- **Documentfragment**
+ + +

[p. 233]

Karel van de Woestijne
door Anthonie Donker

DE onsterfelijkheid van den dichter, wanneer men ooit dat trotsche, de eeuwige vergankelijkheid tartende woord uitspreken mag, is in wezen geen andere dan van den onbekenden mensch.

Niemand onzer weet wat zich in den sterveling heeft afgespeeld, wanneer de volmaakte Stilte zich van hem heeft meester gemaakt, de volstrekte Roerloosheid is ingetreden, na een laatsten, zwakken schok en een lichte, als naar het leven terugweifelende trilling der oogwimpers, tot, dan voor het éérst, de aanhoudend gespannen zenuwen ontspannen zijn en de gevleugelde zwerm der duizendvoudige gedachten, die rusteloos onder het uitspansel van den schedel af en aan fladderden, verstoven is en verdwenen - weggereisd of vergaan? Wij weten niet of een mensch dan slechts uit zichzelve vertrokken is, of van zichzelf voorgoed en algeheel heeft afstand gedaan?

+ + +

- **Schriftelijk verzoek 1**
Met wiens onsterfelijkheid is de onsterfelijkheid van den dichter volgens het documentfragment in wezen gelijk?
- **Schriftelijk verzoek 2**
Leg uit waarom het documentfragment de vraag "weggereisd of vergaan?" onbeantwoord laat.

+ + +

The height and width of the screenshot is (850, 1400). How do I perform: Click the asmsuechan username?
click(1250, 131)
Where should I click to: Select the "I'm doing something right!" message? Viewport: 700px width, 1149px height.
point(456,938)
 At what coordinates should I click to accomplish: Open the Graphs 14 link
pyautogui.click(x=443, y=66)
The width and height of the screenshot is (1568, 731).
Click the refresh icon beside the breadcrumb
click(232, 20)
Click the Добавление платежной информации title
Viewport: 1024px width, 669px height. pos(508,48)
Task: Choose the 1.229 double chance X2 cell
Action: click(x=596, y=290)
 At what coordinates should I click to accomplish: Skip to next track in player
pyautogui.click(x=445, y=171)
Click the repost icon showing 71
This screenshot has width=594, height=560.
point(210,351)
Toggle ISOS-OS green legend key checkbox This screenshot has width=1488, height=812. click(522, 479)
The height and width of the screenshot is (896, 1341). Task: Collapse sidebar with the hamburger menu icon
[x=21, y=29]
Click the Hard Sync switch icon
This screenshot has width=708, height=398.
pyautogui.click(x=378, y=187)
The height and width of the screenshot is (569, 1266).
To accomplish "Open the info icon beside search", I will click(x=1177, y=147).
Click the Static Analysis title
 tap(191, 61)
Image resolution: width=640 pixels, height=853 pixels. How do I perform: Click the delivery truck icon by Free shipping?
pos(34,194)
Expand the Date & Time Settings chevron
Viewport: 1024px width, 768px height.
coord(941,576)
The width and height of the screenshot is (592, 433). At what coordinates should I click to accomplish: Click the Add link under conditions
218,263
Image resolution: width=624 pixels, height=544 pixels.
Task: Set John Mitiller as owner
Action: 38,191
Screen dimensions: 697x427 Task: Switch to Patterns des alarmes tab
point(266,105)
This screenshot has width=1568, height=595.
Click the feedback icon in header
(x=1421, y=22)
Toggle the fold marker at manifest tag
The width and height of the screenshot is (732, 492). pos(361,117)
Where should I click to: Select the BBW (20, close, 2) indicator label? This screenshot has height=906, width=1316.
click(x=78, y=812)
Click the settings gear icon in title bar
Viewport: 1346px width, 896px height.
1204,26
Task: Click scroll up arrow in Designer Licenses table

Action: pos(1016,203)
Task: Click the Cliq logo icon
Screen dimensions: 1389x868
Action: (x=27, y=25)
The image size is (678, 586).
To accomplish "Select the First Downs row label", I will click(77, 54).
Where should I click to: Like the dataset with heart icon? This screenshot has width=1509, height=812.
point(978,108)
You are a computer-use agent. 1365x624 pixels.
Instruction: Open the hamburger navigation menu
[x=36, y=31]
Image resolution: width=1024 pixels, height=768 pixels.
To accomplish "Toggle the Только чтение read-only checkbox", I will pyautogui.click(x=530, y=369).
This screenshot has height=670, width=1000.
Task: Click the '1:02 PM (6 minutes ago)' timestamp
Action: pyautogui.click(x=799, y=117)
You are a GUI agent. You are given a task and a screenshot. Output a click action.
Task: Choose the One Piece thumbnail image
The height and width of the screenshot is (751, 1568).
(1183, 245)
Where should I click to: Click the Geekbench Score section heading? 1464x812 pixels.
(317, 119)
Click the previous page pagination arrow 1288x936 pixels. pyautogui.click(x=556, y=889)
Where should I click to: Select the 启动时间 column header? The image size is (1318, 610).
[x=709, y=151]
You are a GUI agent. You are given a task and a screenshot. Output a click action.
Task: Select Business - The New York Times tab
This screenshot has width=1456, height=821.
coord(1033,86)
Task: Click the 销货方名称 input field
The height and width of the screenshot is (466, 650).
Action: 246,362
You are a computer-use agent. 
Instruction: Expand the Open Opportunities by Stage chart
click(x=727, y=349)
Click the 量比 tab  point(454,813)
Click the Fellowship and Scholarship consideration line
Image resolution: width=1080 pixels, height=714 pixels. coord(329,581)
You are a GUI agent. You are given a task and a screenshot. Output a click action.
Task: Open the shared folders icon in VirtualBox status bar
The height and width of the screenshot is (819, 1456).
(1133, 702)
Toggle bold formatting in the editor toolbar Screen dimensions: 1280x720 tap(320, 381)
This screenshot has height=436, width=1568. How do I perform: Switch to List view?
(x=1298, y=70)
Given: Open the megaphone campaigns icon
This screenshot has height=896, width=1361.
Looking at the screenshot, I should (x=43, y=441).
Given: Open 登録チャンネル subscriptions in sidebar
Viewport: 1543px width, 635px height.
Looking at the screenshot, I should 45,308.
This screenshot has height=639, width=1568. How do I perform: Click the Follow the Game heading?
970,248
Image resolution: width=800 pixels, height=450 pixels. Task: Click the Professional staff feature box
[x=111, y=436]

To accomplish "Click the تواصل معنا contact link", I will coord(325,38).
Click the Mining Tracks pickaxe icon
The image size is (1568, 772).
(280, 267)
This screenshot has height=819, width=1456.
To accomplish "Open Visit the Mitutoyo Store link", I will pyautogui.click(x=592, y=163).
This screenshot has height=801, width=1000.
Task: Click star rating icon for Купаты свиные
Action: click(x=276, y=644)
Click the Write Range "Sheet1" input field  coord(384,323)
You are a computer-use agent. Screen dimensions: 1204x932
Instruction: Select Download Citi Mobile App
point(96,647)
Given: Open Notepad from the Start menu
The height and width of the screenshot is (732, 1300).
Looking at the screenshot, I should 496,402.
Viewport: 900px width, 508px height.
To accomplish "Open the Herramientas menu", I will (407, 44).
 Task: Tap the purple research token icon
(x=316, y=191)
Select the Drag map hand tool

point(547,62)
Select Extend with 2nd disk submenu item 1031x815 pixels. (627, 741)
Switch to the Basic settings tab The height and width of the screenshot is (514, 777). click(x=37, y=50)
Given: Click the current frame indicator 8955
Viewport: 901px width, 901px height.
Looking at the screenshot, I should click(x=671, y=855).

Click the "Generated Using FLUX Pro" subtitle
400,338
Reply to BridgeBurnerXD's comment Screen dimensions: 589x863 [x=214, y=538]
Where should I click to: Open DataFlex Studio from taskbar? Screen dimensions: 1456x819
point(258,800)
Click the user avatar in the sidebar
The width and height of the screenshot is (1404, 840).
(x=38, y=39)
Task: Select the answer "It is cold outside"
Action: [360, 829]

+ + +

- **Volledig antwoord 1**
Met die van den onbekenden mensch.

- **Volledig antwoord 2**
Volgens de tekst weet niemand wat er in de stervende gebeurt wanneer de volmaakte Stilte zich van hem meester heeft gemaakt. Daarom weten we niet of een mens dan alleen uit zichzelf vertrokken is, of voorgoed en volledig afstand van zichzelf heeft gedaan.